In the funding announcement below, copy word for word the part that opens with "Grants totaling $2.3" and closes with "project's principal investigator.".

╭─ Text provided

Pyszczynski’s research proposal funded
A research proposal by Tom Pyszczynski, a Distinguished Professor at the University of Colorado Colorado Springs, and Jeff Greenberg at the University of Arizona has received funding by the Immortality Project at the University of California, Riverside.
"Religious and Scientific Paths to Immortality: A Clash of Cultures?" will examine why some people embrace pursuing indefinite lifespan expansion while other people reject it, and how the prospect of being able to live indefinitely changes people's investments in aspects of their religious and secular beliefs.
Grants totaling $2.3 million will be awarded to 10 research teams from the United States and Europe in the scientific component of The Immortality Project, said John Martin Fischer, distinguished professor of philosophy at UC Riverside. The recipients were selected from among 75 proposals, which were reviewed by a panel of seven judges drawn from the disciplines of neuroscience, biological science, philosophy and psychology.
The Immortality Project was established at UC Riverside in 2012 with a $5 million, three-year grant from the John Templeton Foundation to undertake a rigorous examination of a wide range of issues related to immortality. Fischer is the project's principal investigator.

╰─
╭─ Recorded information

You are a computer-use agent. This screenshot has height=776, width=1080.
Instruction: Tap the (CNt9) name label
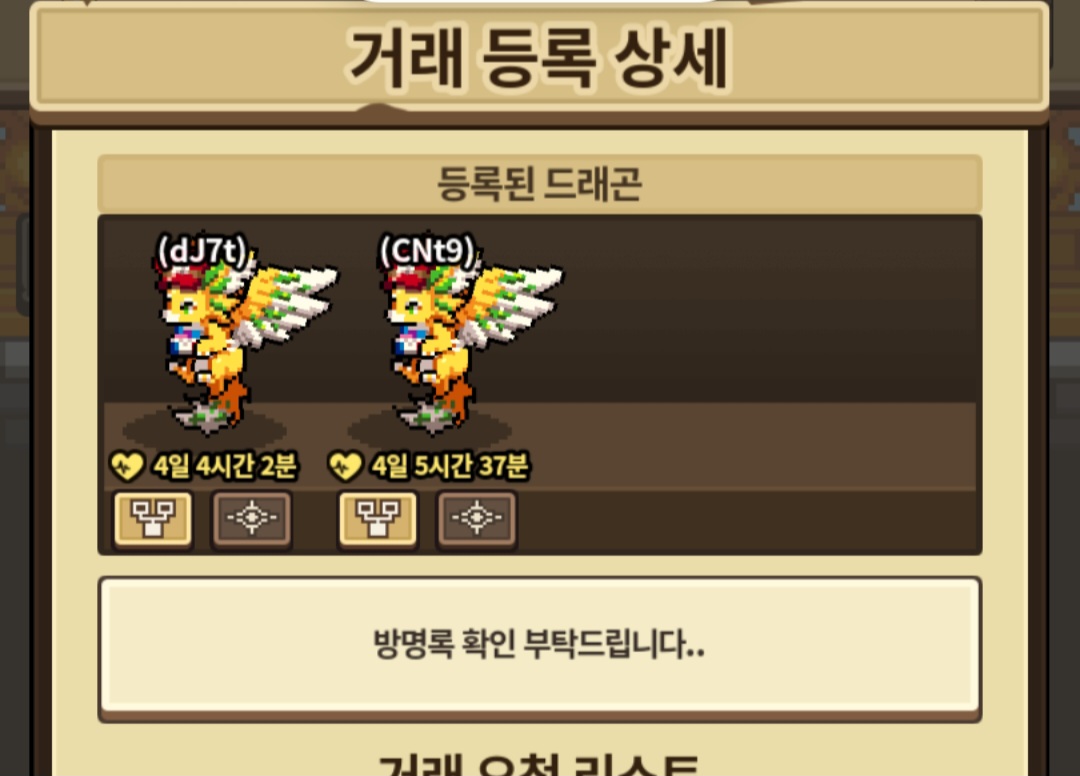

╰─

▶ [Final answer]:
Grants totaling $2.3 million will be awarded to 10 research teams from the United States and Europe in the scientific component of The Immortality Project, said John Martin Fischer, distinguished professor of philosophy at UC Riverside. The recipients were selected from among 75 proposals, which were reviewed by a panel of seven judges drawn from the disciplines of neuroscience, biological science, philosophy and psychology.
The Immortality Project was established at UC Riverside in 2012 with a $5 million, three-year grant from the John Templeton Foundation to undertake a rigorous examination of a wide range of issues related to immortality. Fischer is the project's principal investigator.